Creating a Machine Learning API
Learning Objectives
- You know how to deploy a machine learning model to a container and use it in a web application.
Given a machine learning model stored to a file with joblib
, we can create a container that runs a server and uses the model to make predictions. For Python, there are a range of web frameworks available, such as Flask and FastAPI.
Note that this is a simplified example. In a real-world scenario, you would need to consider additional factors such as security, error handling, and performance optimization.
Creating an inference API
As we haven’t worked with the walking skeleton for a while, it’s good to get back to it. First, in the folder of the walking skeleton, create a folder called inference-api
. This will contain the code for our inference API.
The term inference API refers to an API that serves a machine learning model for inference, i.e., making predictions based on input data. It typically exposes endpoints that allow clients to send data to the model and receive predictions in response.
Create three files to the folder: app.py
, requirements.txt
, and Dockerfile
. The app.py
file will contain the code for the API, the requirements.txt
file is used to specify the Python dependencies for the project, and the Dockerfile
will contain the instructions to build the container.
First, add the following content to the requirements.txt
file:
fastapi==0.115.12
joblib==1.4.2
pandas==2.2.3
scikit-learn==1.6.1
uvicorn==0.34.0
Each of the above are commonly used Python libraries for building web applications and machine learning models. The fastapi
library is used to create the web API, joblib
is used to load the machine learning model, pandas
is used for data manipulation, scikit-learn
is used for machine learning, and uvicorn
is used as the ASGI server to run the FastAPI application.

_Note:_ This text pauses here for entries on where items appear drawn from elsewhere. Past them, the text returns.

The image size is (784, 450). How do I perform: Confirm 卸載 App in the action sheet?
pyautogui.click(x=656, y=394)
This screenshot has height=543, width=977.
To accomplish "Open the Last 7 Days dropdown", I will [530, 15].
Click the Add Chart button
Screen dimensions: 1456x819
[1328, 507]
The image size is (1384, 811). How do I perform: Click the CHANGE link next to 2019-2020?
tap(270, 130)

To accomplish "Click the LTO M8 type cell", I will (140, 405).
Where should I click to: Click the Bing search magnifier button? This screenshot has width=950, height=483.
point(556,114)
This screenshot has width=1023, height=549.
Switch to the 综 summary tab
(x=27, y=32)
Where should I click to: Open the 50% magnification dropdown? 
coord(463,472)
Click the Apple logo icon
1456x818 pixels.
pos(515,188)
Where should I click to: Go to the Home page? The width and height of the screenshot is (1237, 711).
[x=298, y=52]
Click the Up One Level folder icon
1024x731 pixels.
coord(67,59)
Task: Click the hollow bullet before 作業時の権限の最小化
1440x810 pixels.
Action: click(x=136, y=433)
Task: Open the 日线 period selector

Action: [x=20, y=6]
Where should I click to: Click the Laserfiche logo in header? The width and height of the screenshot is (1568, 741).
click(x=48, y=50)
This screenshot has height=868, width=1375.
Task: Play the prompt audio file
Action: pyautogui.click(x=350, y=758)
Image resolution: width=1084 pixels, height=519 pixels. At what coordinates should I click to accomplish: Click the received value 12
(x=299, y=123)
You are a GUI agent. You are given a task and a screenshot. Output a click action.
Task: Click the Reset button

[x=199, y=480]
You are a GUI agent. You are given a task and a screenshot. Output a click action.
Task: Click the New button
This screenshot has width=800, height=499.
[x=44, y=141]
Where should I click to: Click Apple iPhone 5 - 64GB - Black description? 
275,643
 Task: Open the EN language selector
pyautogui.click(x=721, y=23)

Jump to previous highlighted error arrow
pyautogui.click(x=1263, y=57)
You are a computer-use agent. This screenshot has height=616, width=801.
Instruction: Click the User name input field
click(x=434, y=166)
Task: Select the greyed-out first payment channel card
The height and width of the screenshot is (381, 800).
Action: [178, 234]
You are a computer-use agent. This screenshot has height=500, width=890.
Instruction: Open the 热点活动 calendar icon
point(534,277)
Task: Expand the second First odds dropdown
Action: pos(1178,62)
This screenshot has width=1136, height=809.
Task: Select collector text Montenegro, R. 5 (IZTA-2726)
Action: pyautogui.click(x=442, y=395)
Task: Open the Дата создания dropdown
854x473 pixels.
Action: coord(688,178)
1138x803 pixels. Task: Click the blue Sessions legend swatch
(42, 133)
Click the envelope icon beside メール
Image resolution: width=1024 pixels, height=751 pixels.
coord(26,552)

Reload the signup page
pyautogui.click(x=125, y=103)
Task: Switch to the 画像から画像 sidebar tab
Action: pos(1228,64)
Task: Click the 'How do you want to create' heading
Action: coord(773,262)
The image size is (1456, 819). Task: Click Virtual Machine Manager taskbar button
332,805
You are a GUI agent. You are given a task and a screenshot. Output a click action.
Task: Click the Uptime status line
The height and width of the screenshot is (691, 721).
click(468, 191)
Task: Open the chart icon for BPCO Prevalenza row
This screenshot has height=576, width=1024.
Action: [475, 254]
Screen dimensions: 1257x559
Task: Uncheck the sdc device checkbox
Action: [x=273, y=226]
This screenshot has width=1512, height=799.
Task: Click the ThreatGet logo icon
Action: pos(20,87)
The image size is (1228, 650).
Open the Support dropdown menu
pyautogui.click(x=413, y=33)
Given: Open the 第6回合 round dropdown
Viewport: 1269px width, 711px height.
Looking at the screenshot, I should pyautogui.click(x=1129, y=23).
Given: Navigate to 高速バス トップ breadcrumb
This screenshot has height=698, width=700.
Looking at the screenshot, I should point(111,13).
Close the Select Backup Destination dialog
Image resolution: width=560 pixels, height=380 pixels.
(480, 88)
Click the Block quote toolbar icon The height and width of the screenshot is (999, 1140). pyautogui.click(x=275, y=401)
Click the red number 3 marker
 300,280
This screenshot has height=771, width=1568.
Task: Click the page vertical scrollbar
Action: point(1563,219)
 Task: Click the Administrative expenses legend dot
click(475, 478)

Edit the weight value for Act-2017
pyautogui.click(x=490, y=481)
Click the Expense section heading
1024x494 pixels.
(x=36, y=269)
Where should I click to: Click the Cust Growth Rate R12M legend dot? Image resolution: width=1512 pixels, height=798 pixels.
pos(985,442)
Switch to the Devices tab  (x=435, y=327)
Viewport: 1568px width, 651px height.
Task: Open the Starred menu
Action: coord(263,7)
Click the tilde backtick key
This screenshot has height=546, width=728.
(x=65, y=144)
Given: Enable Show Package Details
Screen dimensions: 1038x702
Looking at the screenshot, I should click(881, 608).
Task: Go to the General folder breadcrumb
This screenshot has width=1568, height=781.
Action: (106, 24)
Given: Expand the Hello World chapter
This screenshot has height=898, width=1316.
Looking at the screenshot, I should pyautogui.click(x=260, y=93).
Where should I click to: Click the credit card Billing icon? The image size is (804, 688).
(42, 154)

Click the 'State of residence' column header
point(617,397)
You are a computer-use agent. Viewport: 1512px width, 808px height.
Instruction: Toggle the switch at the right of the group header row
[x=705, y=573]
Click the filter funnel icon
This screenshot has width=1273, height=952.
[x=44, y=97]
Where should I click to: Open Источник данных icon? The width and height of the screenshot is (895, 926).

Then, add the following code to the app.py
file:
from fastapi import FastAPI, Request
import joblib
import pandas as pd
server = FastAPI()
model = joblib.load("model.joblib")
@server.post("/inference-api/predict")
async def predict(request: Request):
data = await request.json()
input_data = pd.DataFrame({
'exercise': [data.get("exercise")],
'code': [data.get("code")]
})
prediction = model.predict(input_data)[0]
return {"prediction": prediction}
The above creates a FastAPI server with a single endpoint /inference-api/predict
that accepts a POST request with JSON data. The data is then converted to a Pandas DataFrame, which is used as input to the machine learning model. The prediction is returned as a JSON response.
The above API effectively does the same as the example from the previous chapter, but now it is run in a web application and the model is loaded only at the start of the server. This is a common pattern in machine learning applications, where the model is loaded once and used to make predictions for multiple requests.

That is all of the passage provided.